#### Problem to work on:
Please echo the rows below word for word, omitting the pictures.

Stored dataset items:
— START —
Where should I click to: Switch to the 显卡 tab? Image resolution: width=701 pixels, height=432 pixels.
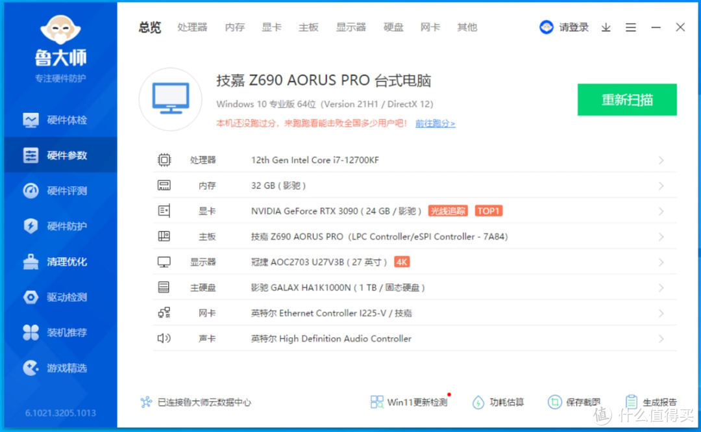271,27
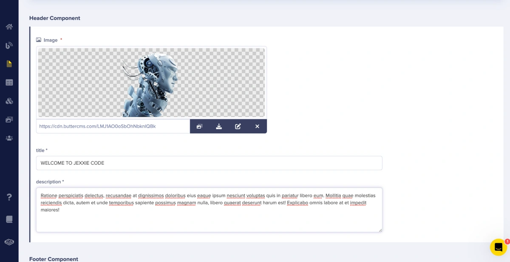Open the chat support widget
510x262 pixels.
point(498,247)
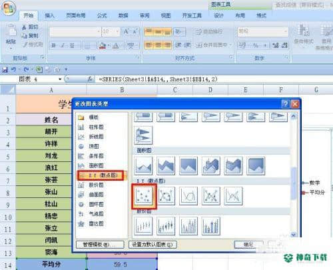The image size is (333, 270).
Task: Choose scatter with smooth lines and markers
Action: pyautogui.click(x=166, y=196)
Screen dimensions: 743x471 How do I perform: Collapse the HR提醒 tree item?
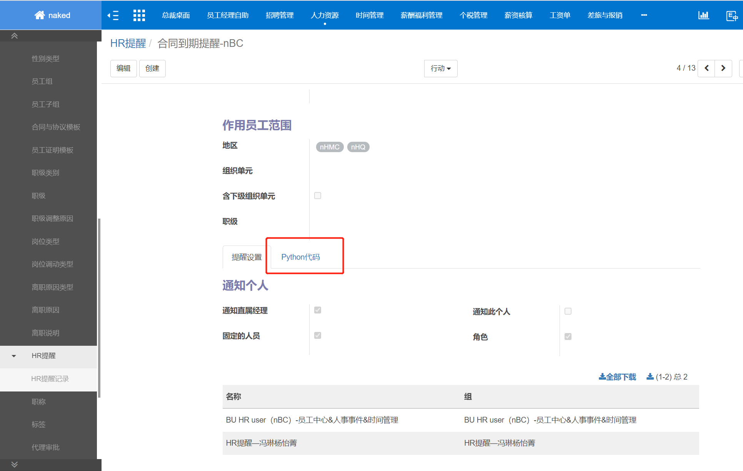pyautogui.click(x=14, y=356)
— END —
#### Expected answer:
Where should I click to: Switch to the 显卡 tab? Image resolution: width=701 pixels, height=432 pixels.
271,27
Open the chat support widget
510x262 pixels.
point(498,247)
The image size is (333, 270).
Task: Choose scatter with smooth lines and markers
Action: pyautogui.click(x=166, y=196)
Screen dimensions: 743x471 How do I perform: Collapse the HR提醒 tree item?
pyautogui.click(x=14, y=356)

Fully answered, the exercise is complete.